I recently had the opportunity to attend the White Coat Ceremony at Oregon Health and Science University’s School of Medicine. It is the ceremonial launch of the new class of medical students from my alma mater, and it was a privilege to stand with students and fellow physicians and recite the Declaration of Geneva.
The Declaration, which has largely replaced the Hippocratic Oath as the way of initiating young physicians into our profession, was written and adopted by the World Medical Association in 1948 in response to the medical atrocities of Nazi Germany during World War II.
The Declaration eloquently states many of the truths I’ve held dear throughout my 25 years of being a doctor.
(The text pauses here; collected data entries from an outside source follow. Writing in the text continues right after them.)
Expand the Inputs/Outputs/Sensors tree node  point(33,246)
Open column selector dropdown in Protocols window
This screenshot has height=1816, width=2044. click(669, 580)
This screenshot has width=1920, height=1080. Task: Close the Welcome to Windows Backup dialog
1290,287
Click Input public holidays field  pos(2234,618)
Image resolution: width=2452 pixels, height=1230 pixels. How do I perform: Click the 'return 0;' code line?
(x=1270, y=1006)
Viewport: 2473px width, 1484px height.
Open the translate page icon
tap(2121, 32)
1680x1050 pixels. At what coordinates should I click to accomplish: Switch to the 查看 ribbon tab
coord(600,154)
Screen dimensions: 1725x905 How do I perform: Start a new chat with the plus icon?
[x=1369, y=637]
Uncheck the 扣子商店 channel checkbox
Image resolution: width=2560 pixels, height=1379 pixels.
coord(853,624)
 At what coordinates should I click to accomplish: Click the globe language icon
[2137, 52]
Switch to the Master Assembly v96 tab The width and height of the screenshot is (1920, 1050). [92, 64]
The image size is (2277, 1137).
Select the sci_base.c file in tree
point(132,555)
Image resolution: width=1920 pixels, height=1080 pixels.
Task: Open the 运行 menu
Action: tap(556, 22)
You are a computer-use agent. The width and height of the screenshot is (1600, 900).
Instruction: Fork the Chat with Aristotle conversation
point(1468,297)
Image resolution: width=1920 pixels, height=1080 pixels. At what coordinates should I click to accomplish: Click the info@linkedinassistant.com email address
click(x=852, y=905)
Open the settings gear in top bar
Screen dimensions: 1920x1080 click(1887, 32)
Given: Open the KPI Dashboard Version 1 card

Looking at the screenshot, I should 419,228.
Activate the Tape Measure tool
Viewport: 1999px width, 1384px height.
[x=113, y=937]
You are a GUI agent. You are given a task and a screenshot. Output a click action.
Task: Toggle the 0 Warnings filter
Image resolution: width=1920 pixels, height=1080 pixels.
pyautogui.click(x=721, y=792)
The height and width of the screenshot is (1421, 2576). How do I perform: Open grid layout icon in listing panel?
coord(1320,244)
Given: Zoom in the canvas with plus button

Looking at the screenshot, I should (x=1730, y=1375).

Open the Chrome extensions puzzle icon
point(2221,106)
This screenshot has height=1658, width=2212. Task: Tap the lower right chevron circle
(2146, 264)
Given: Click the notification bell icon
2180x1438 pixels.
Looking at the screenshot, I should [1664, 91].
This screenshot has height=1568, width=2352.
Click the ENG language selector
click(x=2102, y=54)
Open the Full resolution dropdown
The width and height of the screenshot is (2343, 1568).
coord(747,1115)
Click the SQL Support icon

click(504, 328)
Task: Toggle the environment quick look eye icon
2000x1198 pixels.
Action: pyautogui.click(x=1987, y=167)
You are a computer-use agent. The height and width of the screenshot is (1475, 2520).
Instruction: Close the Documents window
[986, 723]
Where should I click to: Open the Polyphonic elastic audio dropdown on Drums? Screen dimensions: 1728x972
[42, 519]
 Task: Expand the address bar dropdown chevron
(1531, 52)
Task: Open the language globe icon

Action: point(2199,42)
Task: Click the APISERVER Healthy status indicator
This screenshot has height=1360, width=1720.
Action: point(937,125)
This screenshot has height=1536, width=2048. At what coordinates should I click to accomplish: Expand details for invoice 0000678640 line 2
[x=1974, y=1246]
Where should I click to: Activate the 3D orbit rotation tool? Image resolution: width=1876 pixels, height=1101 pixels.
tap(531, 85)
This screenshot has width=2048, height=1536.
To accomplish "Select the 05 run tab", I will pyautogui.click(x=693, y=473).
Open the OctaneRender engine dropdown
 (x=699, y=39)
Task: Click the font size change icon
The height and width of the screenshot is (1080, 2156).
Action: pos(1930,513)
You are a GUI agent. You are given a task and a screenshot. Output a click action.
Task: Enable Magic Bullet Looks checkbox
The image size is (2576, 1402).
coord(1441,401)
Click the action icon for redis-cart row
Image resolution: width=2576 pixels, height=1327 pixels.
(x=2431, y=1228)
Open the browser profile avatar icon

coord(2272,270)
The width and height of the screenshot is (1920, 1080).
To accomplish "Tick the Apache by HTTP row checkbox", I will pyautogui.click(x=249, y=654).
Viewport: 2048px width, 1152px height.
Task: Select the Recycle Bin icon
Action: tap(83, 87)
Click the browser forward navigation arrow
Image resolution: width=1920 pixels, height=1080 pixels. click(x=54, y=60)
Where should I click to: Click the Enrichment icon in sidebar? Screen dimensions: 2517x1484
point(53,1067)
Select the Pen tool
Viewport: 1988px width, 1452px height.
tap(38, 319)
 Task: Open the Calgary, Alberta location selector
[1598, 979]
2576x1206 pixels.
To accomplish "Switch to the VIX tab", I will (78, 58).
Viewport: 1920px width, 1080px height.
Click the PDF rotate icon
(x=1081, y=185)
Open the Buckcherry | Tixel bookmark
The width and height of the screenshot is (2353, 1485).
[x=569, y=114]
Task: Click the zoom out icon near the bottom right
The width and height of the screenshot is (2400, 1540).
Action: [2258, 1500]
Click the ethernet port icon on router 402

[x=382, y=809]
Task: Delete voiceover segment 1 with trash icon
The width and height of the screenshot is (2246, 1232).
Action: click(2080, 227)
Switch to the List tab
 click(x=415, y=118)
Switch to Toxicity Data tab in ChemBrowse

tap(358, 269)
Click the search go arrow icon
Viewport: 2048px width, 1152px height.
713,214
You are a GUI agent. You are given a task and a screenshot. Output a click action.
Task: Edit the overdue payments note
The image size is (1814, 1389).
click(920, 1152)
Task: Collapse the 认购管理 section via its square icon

And it pays homage to what I consider the key element of being a loving physician—a deep sense of service to my patients. I share it with you because it is a beautiful reminder of what my relationship with the kids and families at Eugene Pediatrics is all about.
The Declaration of Geneva
At the time of being admitted as a member of the medical profession:
I solemnly pledge to consecrate my life to the service of humanity;
I will give to my teachers the respect and gratitude that is their due;
I will practice my profession with conscience and dignity;
The health of my patient will be my first consideration;
I will respect the secrets that are confided in me,
even after the patient has died;
I will maintain by all the means in my power
the honor and the noble traditions of the medical profession;
My colleagues will be my sisters and my brothers;
I will not permit considerations of age, disease or disability,
creed, ethnic origin, gender, nationality, political affiliation,
race, sexual orientation, social standing or any other factor to
intervene between my duty and my patient;
I will maintain the utmost respect for human life;
I will not use my medical knowledge to violate human rights
and civil liberties, even under threat;
I make these promises solemnly, freely and upon my honor.
It was such an honor to watch the next generation of physicians recite these words. I wish them success in their careers and that they may truly come to understand what a privilege it is to serve people in such a special and meaningful way.